Records supplied:
* * * *

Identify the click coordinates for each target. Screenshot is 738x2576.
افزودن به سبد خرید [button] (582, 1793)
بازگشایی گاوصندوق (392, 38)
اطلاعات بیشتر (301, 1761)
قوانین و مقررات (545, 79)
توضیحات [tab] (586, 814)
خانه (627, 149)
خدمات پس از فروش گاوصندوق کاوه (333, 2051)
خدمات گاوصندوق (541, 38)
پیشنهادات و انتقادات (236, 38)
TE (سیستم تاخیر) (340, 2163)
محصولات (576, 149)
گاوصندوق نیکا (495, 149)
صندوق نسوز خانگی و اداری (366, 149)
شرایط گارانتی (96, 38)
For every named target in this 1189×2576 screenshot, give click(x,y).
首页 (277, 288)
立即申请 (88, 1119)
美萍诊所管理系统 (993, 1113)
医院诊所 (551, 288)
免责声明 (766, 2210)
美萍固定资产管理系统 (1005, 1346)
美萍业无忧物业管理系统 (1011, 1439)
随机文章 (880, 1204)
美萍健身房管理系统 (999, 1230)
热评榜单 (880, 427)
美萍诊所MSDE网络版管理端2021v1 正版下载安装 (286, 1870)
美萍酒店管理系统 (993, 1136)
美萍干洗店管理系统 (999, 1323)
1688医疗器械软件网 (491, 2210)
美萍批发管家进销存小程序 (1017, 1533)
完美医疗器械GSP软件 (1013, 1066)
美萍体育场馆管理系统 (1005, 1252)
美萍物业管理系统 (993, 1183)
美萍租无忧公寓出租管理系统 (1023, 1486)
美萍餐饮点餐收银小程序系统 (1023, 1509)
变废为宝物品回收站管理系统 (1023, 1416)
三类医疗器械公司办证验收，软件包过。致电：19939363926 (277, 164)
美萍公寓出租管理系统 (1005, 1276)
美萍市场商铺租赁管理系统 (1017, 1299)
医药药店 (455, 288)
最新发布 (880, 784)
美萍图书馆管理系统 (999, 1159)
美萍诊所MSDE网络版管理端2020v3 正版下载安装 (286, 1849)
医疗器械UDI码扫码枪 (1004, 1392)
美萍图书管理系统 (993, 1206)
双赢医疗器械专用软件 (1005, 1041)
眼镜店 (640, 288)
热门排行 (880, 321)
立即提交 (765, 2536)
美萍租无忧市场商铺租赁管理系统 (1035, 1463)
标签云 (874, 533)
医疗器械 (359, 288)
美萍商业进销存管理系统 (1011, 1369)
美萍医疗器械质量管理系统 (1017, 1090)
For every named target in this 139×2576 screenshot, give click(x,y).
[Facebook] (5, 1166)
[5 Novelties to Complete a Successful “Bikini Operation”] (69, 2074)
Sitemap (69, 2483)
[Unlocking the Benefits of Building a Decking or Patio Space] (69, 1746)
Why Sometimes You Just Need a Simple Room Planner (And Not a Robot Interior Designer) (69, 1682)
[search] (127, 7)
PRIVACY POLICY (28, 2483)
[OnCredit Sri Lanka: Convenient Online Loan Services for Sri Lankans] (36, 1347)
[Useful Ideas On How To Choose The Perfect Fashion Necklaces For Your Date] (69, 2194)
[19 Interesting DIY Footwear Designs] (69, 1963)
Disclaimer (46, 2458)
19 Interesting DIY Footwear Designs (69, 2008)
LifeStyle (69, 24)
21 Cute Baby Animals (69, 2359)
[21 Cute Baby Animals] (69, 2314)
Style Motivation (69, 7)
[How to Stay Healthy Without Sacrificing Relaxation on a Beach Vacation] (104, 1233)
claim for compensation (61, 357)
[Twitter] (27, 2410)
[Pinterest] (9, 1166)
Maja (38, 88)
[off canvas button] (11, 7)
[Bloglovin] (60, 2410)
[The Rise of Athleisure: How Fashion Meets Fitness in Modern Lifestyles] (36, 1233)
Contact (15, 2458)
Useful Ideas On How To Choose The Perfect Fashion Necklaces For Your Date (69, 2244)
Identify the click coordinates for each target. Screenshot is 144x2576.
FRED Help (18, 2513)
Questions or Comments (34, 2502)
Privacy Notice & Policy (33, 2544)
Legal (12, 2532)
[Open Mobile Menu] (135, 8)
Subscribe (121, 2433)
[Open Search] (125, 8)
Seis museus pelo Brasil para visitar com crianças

* * * *

All lines of the data that hold "Useful" need to be copied.

[Useful Ideas On How To Choose The Perfect Fashion Necklaces For Your Date] (69, 2194)
Useful Ideas On How To Choose The Perfect Fashion Necklaces For Your Date (69, 2244)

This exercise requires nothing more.